John Galliano is a Brockley boy and internationally celebrated fashion designer.
Before the events of last week he was most well known for his explosively theatrical catwalk shows and personal wardrobe featuring wildly extravagant costumes – from pirate-chic to desert prince.
Of course, that has all changed. Now he is being associated with vulgar and anti-Semitic attacks on members of the public, accusations that have led to the termination of his 15-year reign as the head of Dior.
Juan Carlos Antonio Galliano was born in Gibraltar on November 28, 1960 to a south London plumber father and Andalusian mother. The outlandish designer has attributed the “sensuous wonderland” of his Mediterranean heritage with being the overwhelming inspiration for his life and work.
When John was six, the family moved back to England and lived for a while in Streatham and later moved to Brockley, in Lewisham. Speaking to Grazia last year, Galliano claimed his “accent has become completely South London again”.
It was whilst he was at Wilson’s Grammar School, in Sutton, that the designer first encountered textiles – and it was apparent he had a natural eye for fashion. He went on to study Fashion Design at Central St. Martins College of Art, where he began experimenting with the slinky bias cut now synonymous with his work.
His graduate show “Les Incroyables” – based on the French Revolution – earned him a first class honours degree and was commissioned by the exclusive London fashion boutique Browns.
In 1990, Galliano, a young, almost-destitute punk, turned his back on the London fashion scene and moved to Paris. He was uninspired by what he saw and soon brought his trademark theatricality to the minimalist catwalk shows left over from the 1980s.
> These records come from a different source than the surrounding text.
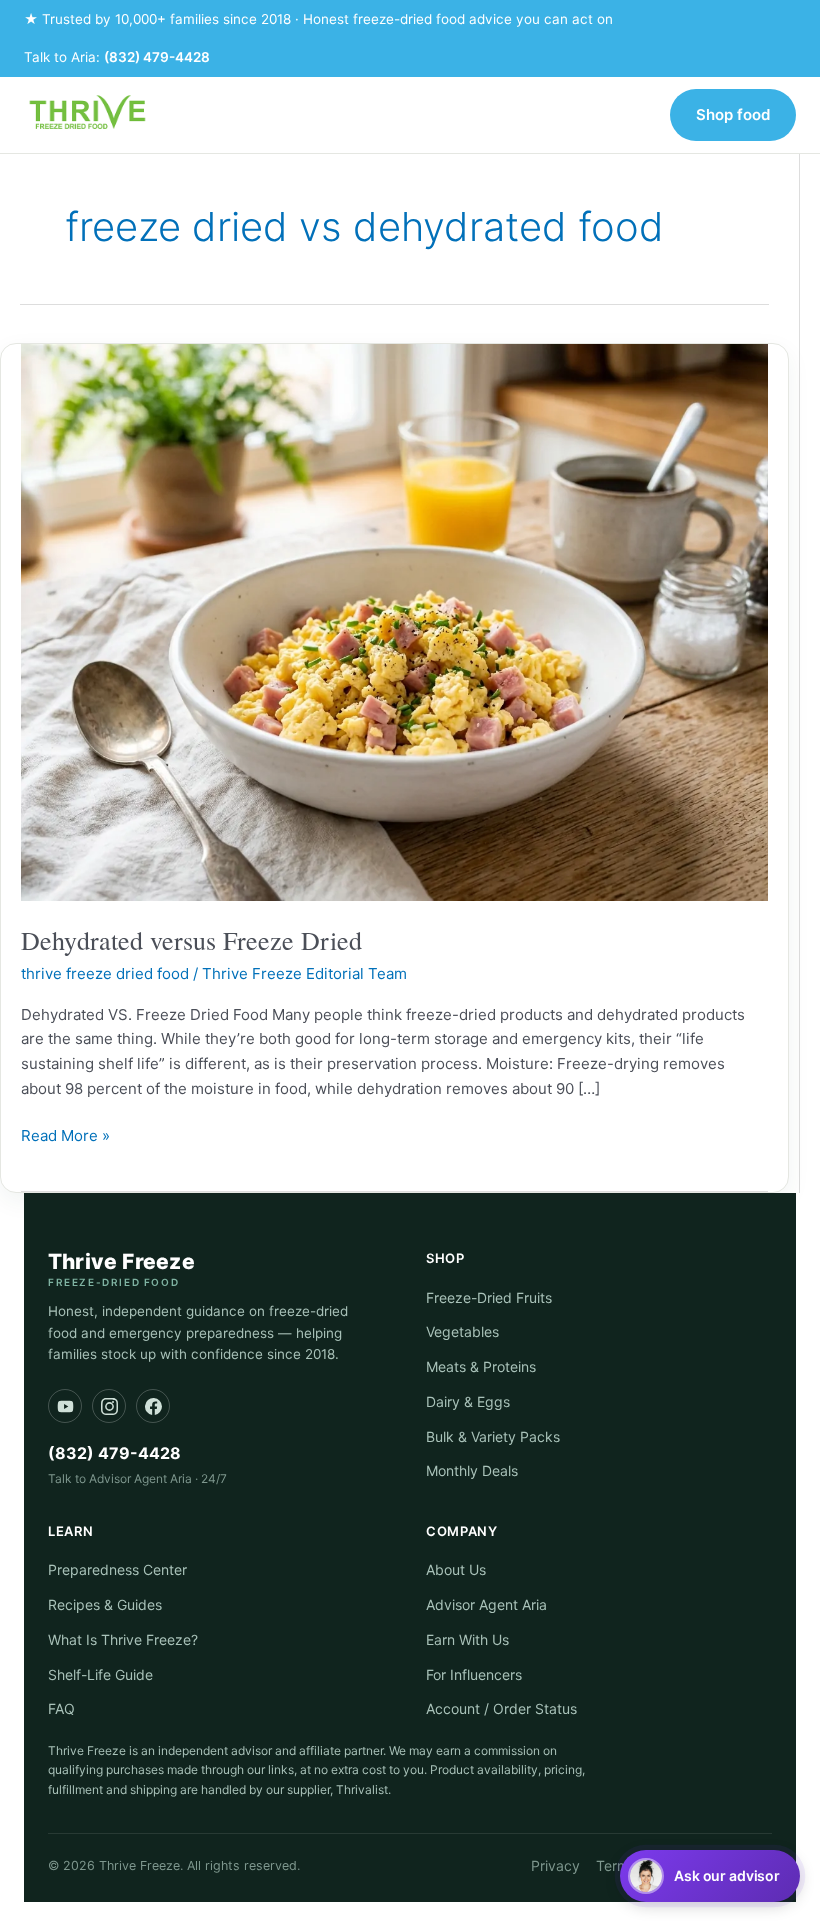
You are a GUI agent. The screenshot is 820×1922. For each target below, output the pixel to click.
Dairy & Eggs (468, 1401)
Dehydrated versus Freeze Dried (191, 940)
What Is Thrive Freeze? (123, 1639)
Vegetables (462, 1331)
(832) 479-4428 (157, 57)
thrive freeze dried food (105, 973)
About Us (456, 1569)
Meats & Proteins (481, 1366)
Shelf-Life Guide (100, 1674)
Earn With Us (467, 1639)
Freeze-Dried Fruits (489, 1297)
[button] (710, 1876)
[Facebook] (153, 1406)
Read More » (65, 1134)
Constantly on the brink of bankruptcy, but with the inimitable creative drive of an impoverished fashion student, Galliano became the first Brit to head a French couture house when he was appointed creative director of Givenchy in 1995.
In 1996 he became the glittering head of the House of Christain Dior and has since dressed an eclectic collection of beautiful women – from Diana, Princess of Wales to Kate Moss.
He has spent the past decade producing spectacularly theatrical shows. Once he flew in a dozen Shaolin monks to traverse the catwalk swinging swords and num-chucks; while another show was set on a platform of the Paris Metro, which had been transformed into a North African souk – complete with imported amber sand.
Suzy Menkes, head fashion reporter and Editor for the Herald Tribune, has described his fashion presence as “the most staggering example of self-indulgent luxury since Louis XIV held court at Versailles.”
He has been publicly applauded for his contribution to international fashion, being awarded a CBE by Queen Elizabeth in 2001, and in 2007 France’s highest award, the Legion of Honour, by Nicholas Sarkozy.
Galliano has been described as a “blatant exhibitionist” but is also known to be personally quite shy and obsessed with physical perfection. His own entrance to each catwalk show are almost as important as the main event, and his somewhat obsessive fitness regime is well known.
The South London raised designer is now a household name, not for his awe-inspiring collections that perfectly fuse fantasy and classicism, but for the drunken explosion of racist vitriol that has been immortalised on film.